I finally read the first week's readings which was the majority of Classical Literary Criticism. The book is very dense and laden, precluding me from absorbing all parts. Because of the enormity of passages, I lost track here and there, but caught glimpses of truth and wisdom when my mind suddenly focused amidst the blur.
I clearly recall the many distinctions between great and lowly men, effective poets and clowns. There were so many obscure names being dropped here and there--perhaps the equivalent to rock stars in their day.
The problem, the reason I lost focused, is like I mentioned earlier, I don't see the relevance. Sure there are the great truths, the great strengths, nobilities, and follies of man, but really, events and thought thousands of years ago are not going to prevail today.
Sure the human condition transcends space and time, but society, the sign of the times, has its reign.
Maybe good ol' sexy Plato and Aristotle captured the hearts of men and women in their heyday, but they do nothing for me. And really, what does it all matter? Do philosophy and disseminating grandiloquent ideas really contribute to the condition of man? Do they end all wars and fill the universe with love and harmony? Do they do anything, but sit pretty in the tirades of man? Are they nothing but decor of thought, separating scholars from laymen?
My gods, my muses, my great philsophers are my contempories: rock stars, movie stars, reality show contestants (yes, really), athletes, and dear profs.
All these music videos I posted don't give me wisdom directly (the lyrics can be quite corny), but they set the stage for great thought. They are the background to all my dialogues and preachings to myself, to every story I've ever written, to every fantasy I've ever had, to every paradise I stepped into.
I love idolizing men, particularly rock stars. They are removed from my reality, yet they are still real. I love them, not for their outstanding talents and attributes, but for the reason that they are like dress-up dolls. I dress them any way I please. They are mine to dictate, they are my creations.
Once I realize the reality of my human condition, I feel disgusted. I want romance, rainbows, waterfalls, lullabies, Hawaiian rain. I don't want a man who's going to piss me off and cheat on me. I want a perfect man, and that is exactly what an idol is.
An idol has nothing to do with the person idolized. An idol is an extension of my desires and dreams. An idol is me alone. So I do not love the actual Pat Monahan, Raine Maida, and Charles Kelley. I love how I've painted them--how many realities removed?
I don't believe in human endeavors to be great. I don't believe in greatness at all. Who are we to be great? Who are we to rule the universe? Who are we to be remembered? In the end, we will be expunged and forgotten, if best repainted ghouls.

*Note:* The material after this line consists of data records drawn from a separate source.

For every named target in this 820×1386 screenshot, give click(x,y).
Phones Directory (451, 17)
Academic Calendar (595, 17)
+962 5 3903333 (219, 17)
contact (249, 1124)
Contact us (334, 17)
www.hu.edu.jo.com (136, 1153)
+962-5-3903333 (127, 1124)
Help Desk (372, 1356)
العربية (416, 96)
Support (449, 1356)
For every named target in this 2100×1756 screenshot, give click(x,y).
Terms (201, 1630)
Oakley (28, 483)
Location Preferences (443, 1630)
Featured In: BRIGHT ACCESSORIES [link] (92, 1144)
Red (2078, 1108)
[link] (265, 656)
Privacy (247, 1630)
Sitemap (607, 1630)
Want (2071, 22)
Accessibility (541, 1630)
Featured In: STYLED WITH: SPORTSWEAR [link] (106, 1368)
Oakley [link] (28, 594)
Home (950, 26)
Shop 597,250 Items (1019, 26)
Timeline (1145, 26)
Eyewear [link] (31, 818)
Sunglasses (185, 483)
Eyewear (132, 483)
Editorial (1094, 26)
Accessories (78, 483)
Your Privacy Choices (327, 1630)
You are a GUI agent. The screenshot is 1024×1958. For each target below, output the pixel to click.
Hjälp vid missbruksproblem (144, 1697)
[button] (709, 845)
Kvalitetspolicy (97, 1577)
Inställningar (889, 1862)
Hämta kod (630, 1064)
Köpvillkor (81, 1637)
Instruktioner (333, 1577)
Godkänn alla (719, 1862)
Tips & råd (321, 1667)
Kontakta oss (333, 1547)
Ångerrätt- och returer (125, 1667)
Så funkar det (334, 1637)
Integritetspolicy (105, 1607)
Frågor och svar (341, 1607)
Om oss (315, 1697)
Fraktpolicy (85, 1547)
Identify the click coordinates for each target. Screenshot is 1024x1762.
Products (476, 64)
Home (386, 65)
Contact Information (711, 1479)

It is not reality that matters, the layout of time and events. What matters is our artistry, our depiction of a far distant place and time, a far distant mind. I believe that reality does nothing but contribute ill will and ill health and much grueling unhappiness. I believe our imagination is our greatest solace, our greatest outlet, our biggest means of enduring tragedy and moving past the scars and tears.
I am fine being small. I have resigned myself to mediocrity, poverty, and obscurity. My dreams of leaving behind any mark have faded into dreams of escaping the world for periods where I am queen.
Life can only be beautiful if we stop seeing the world in its natural depravity. Life is beautiful, because it allows our hearts to travel to other lives even more radiant. Life keeps us from being content, it keeps us passionate and battling and flailing, and it is hell. I am an optimist--this is the worst it's ever gonna get. We live in hell with portals to a world one day we may possess. And I'm hoping to stop dwelling and believing and wishing and hoping. I'm hoping to be in my dream world without the concept of dreams. Emotions are hell. In an ideal world, we'll just be. It's so simple. And that's heaven.